The scene at the Oakland University baseball field over the last couple of years has often been a grim one. When the weather is good, so is the field’s surface — but when it isn’t, it’s a sloppy mess.
The field has been a topic of conversation for quite some time. In 2019, there was even talk of scrapping the baseball program altogether because of the field’s condition.
But Athletic Director Steve Waterfield was having none of that. Rather than scrapping the baseball program, he chose to invest in it.
“It’s more like we’re going to double-down on baseball,” Waterfield told Athletic Business. “I see a high percentage of us getting into the NCAA tournament, a really good recruiting base in our backyard and a long-time love of the sport in our area.
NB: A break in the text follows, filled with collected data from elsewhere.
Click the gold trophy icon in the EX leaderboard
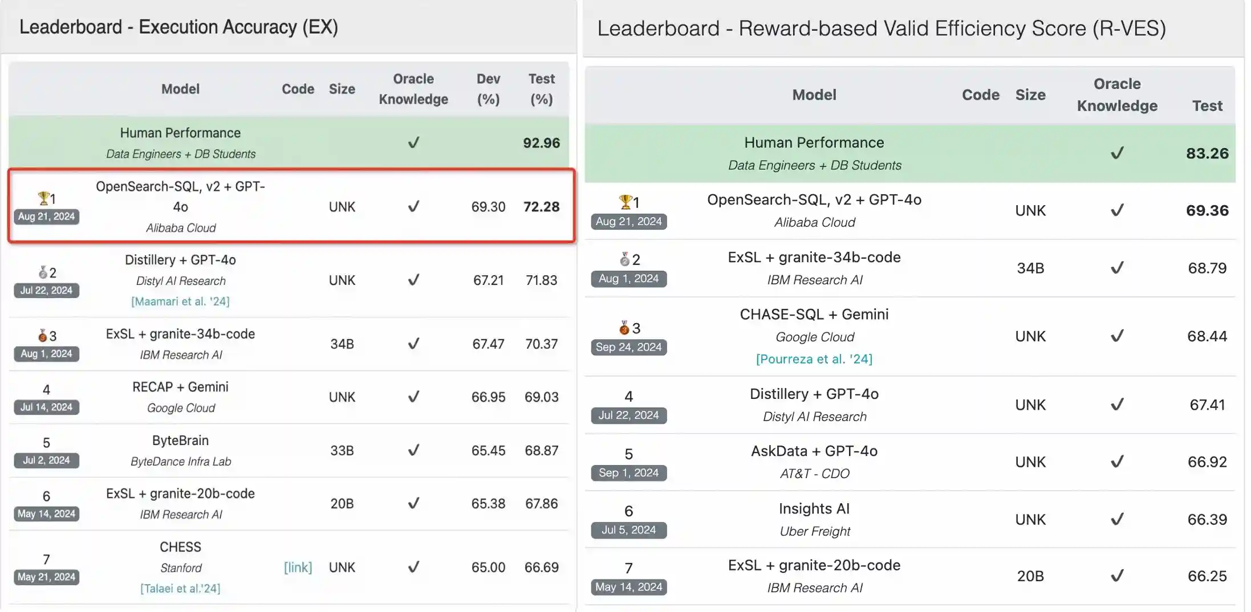point(43,198)
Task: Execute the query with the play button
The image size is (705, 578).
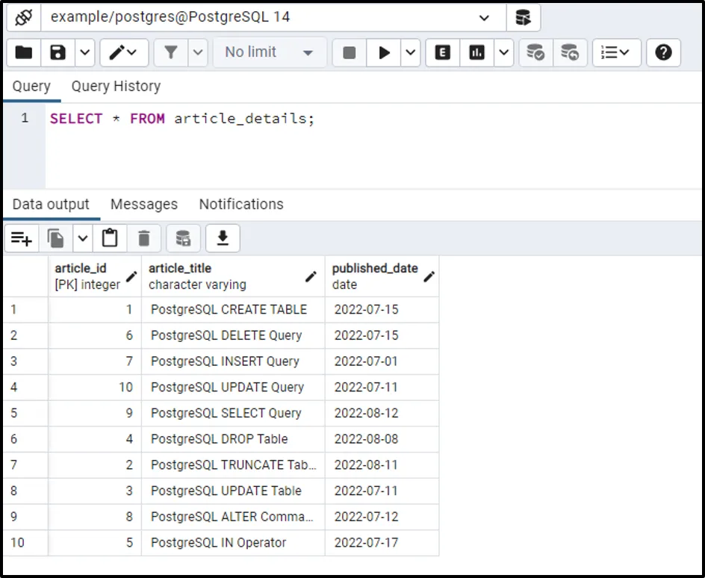Action: coord(384,52)
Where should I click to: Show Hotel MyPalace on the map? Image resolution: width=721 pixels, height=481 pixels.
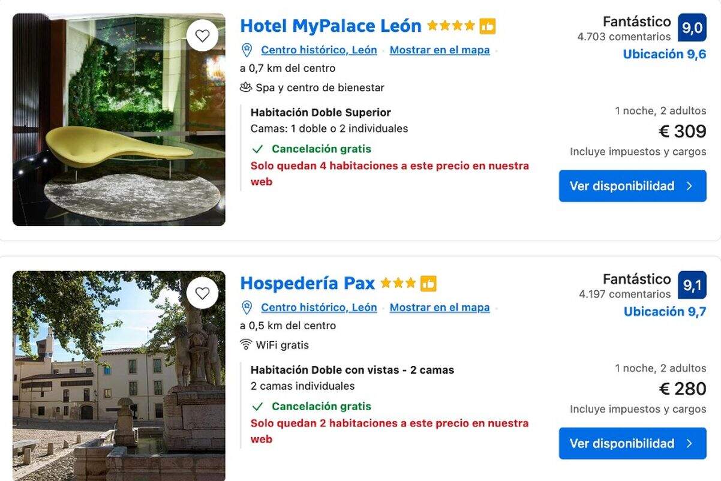point(440,50)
The potential is there. We just have to get the facility right.”
That support means the world to Head Baseball Coach, Jordon Banfield.
“Steve is great,” Banfield said. “He and I have a great relationship. He’s obviously the guy that hired me — I think I was the first coach that he hired as Athletics Director.”
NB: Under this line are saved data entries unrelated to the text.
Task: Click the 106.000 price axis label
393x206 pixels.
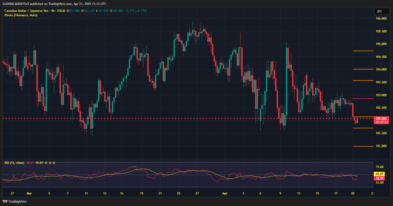Action: (x=381, y=19)
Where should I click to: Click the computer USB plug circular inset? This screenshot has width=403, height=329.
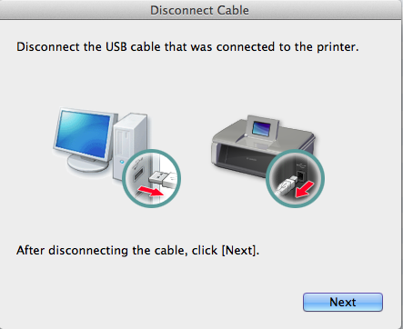tap(152, 178)
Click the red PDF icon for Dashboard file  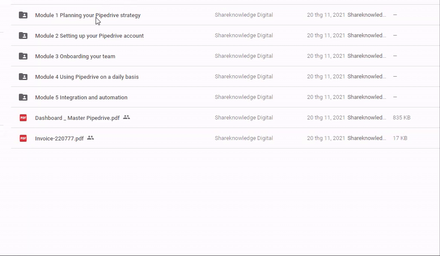pos(23,118)
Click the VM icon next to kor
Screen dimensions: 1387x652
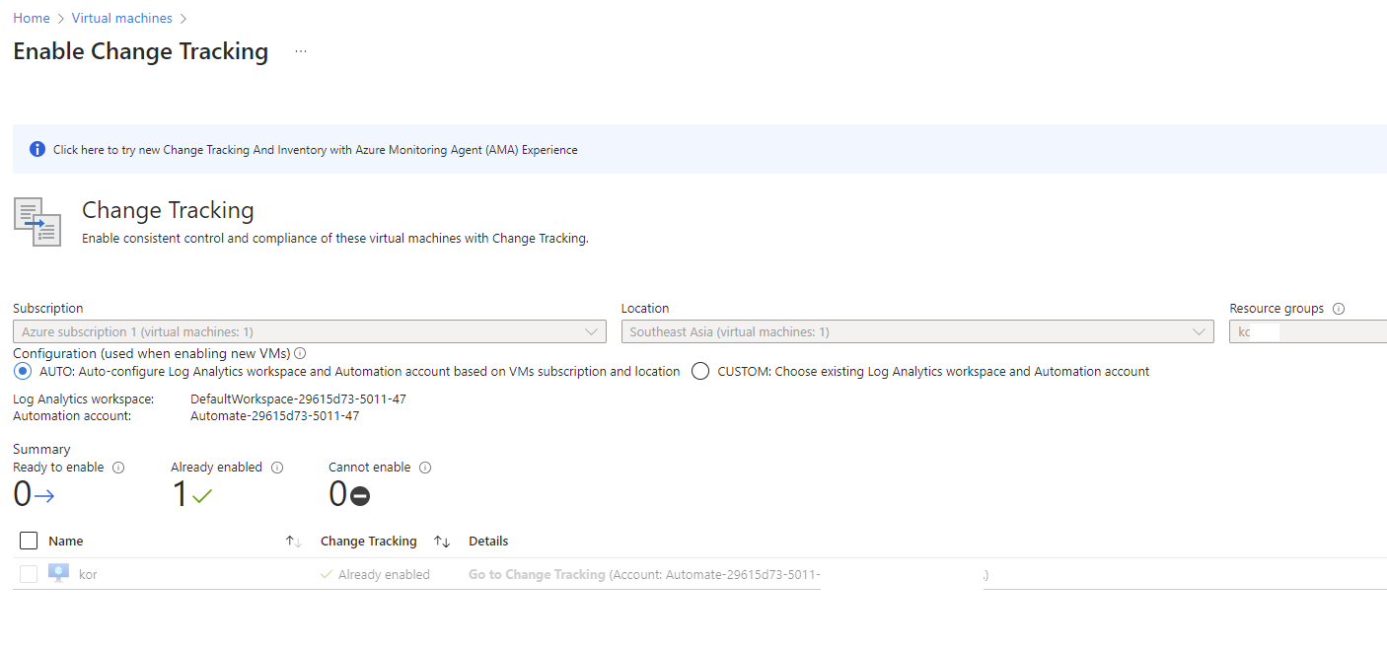pos(58,573)
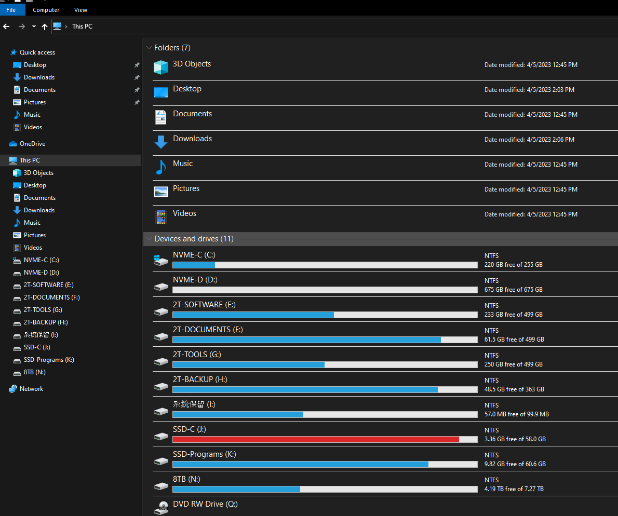Click the Network icon in navigation pane
This screenshot has width=618, height=516.
[x=13, y=389]
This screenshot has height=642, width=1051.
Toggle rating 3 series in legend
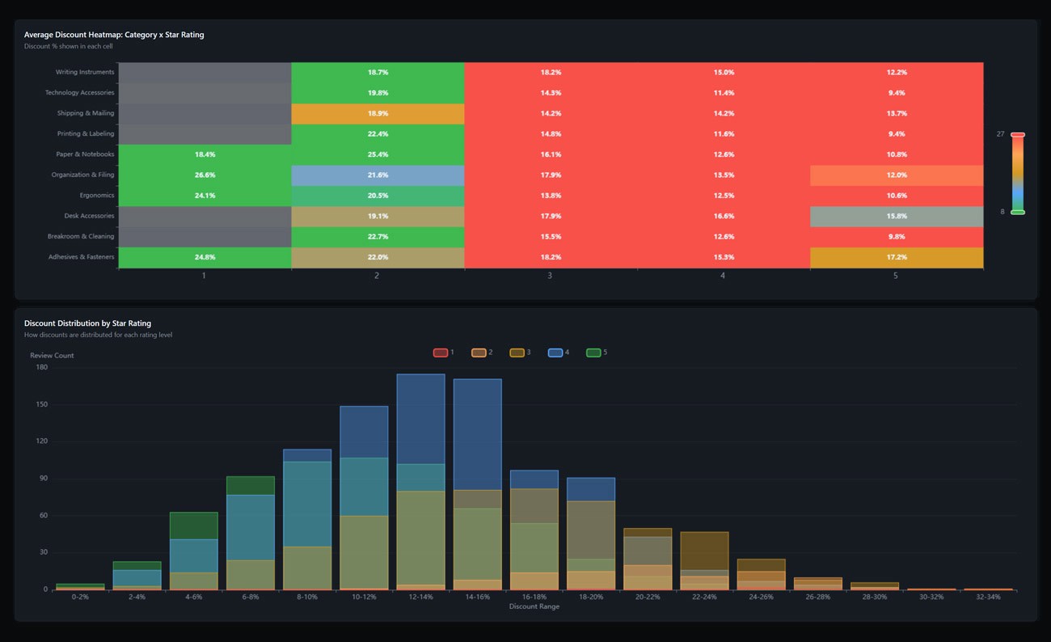(x=519, y=353)
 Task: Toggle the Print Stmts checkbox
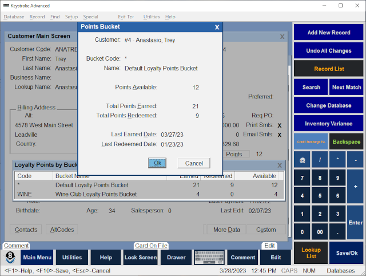click(280, 125)
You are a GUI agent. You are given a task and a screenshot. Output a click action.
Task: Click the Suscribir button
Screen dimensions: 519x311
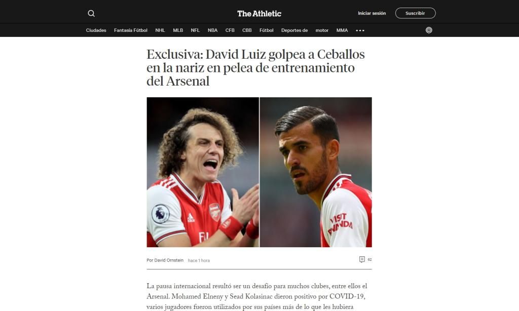point(416,13)
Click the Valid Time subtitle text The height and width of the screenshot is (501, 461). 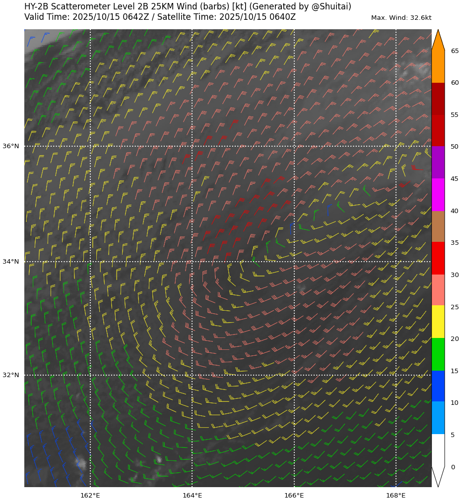160,17
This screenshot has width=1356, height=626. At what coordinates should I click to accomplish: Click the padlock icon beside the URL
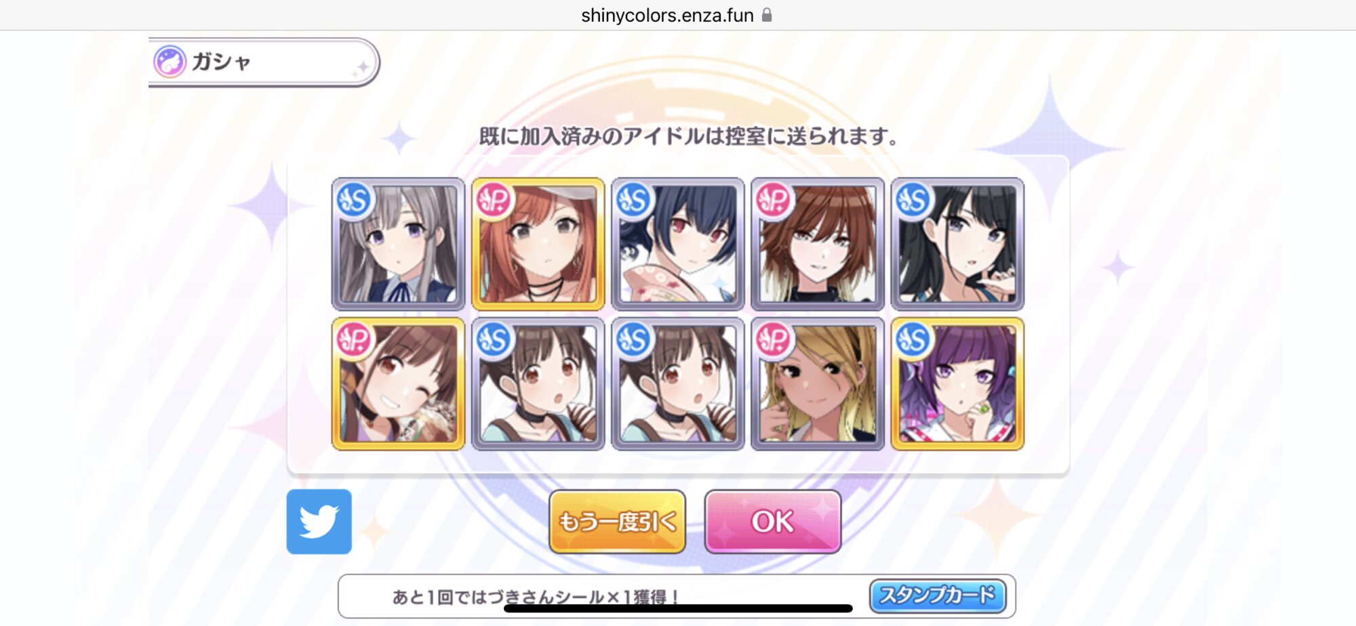click(767, 15)
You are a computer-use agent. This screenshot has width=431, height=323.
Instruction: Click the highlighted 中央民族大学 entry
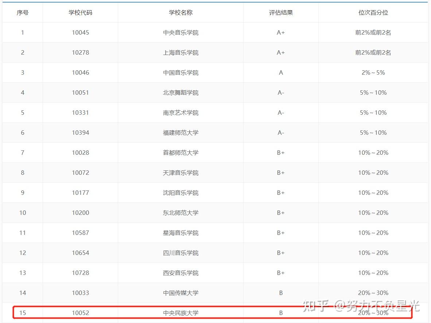click(180, 313)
Later in 2019, the athletics department announced upgrades to the baseball facility. The dugouts have since been upgraded, along with a batter’s eye being installed in center field. But there is still much more work to be done.
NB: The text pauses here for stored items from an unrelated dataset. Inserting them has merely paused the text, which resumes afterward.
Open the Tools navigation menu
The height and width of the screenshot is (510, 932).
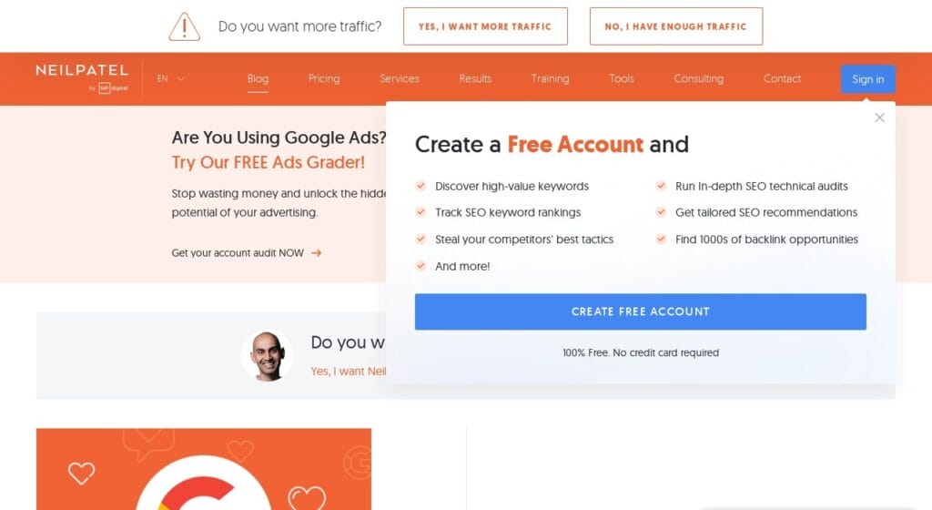[x=622, y=78]
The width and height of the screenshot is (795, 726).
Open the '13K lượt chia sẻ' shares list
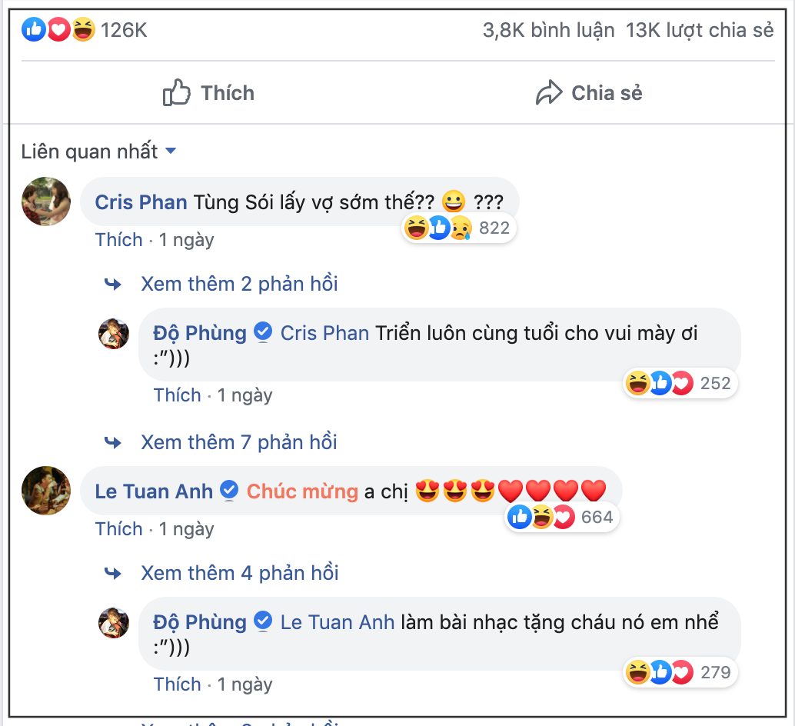(x=699, y=30)
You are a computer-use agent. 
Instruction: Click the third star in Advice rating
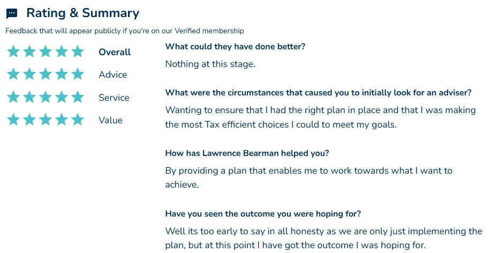pos(46,74)
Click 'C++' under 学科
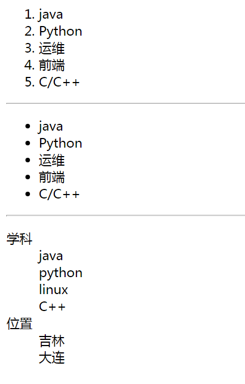This screenshot has height=384, width=245. point(52,307)
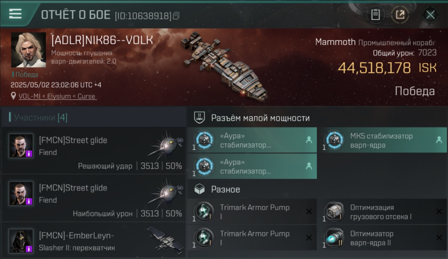This screenshot has width=448, height=259.
Task: Click the Fiend ship icon in first row
Action: click(166, 144)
A drainage system was installed as part of the renovations, but the field still floods whenever it rains, which makes it virtually unplayable. The field also currently doesn’t have lights, which means the team can’t play any night games at home. However, Banfield says that isn’t a huge concern for him at the moment.
“That’d be about third priority for me because it’s generally too cold most of time to play at night in the spring in the Midwest,” Banfield said. “But certainly once you get into May and stuff like that, yeah, it’s definitely part of it. Turf is priority number one, two and three though.”
Now in 2022, Waterfield has new plans for the baseball field. The Northwoods League, which is a collegiate summer baseball league, has reached out to the university to potentially share the field.
The process is still in its early stages. Waterfield said the university is currently working with an architect to figure everything out.
“The hope is that we can come up with a concept and then develop a business model that would allow us to basically pay for the stadium through revenue sources, donations, sponsorships, Northwoods league rental fees, etc.,” Waterfield said. “So that our team would have a new stadium and the Northwoods league would have games and it would work out for everybody.”
As far as the location of a potential new field is concerned, Waterfield said they would use the location of the current field no matter what.
“That’s where we want it to be and that’s where we plan it to be,” he said.
Assistant Athletic Director for Facilities Andy Adrianse said external fundraising will be a primary factor in getting these renovation plans off the ground.
“Sufficient funds for each project need to be secured before large-scale renovations can be completed,” Adrianse said. “Fundraising the past two years has exceeded previous fundraising marks for the baseball program, so it is moving in a good direction.”
Banfield says having a better field surface would “absolutely” help in recruiting.
“Everybody wants nice stuff,” he said. “Everybody wants to be wowed by nice stuff. But aside from that, like we can just tell them that they don’t have to spend their time getting a field ready for a game. How does it actually make us better? It lets us be on it [the field] more, it lets our guys be on it. And we don’t have to be there at 7:30 in the morning for a 1:00 game when it rains.”
Scheduled home games were never a given in years past. Entire weekend series were canceled. The team had to cancel a whopping nine home games in 2016.
The team has not had to cancel any home games due to field surface issues since Banfield took over the program in May 2020 [they had to cancel games last year due to COVID-19 issues].
“And that’s just mostly from us working harder at getting the field ready,” Banfield said. “My staff is out there hours and hours every day doing what we need to do to make sure we can play.”
Despite the condition of the field, Banfield said he’s not making any excuses.
“You don’t not have success,” Banfield said. “It’s a piece that’s a part of where we want to get to. But if we keep complaining about our field all the time, that’s just an excuse. You’re not going to hear it from us. But I know that if I do my part and we do our part to get the program on the right track, we’re going to continue to accelerate that [process] and have some success.”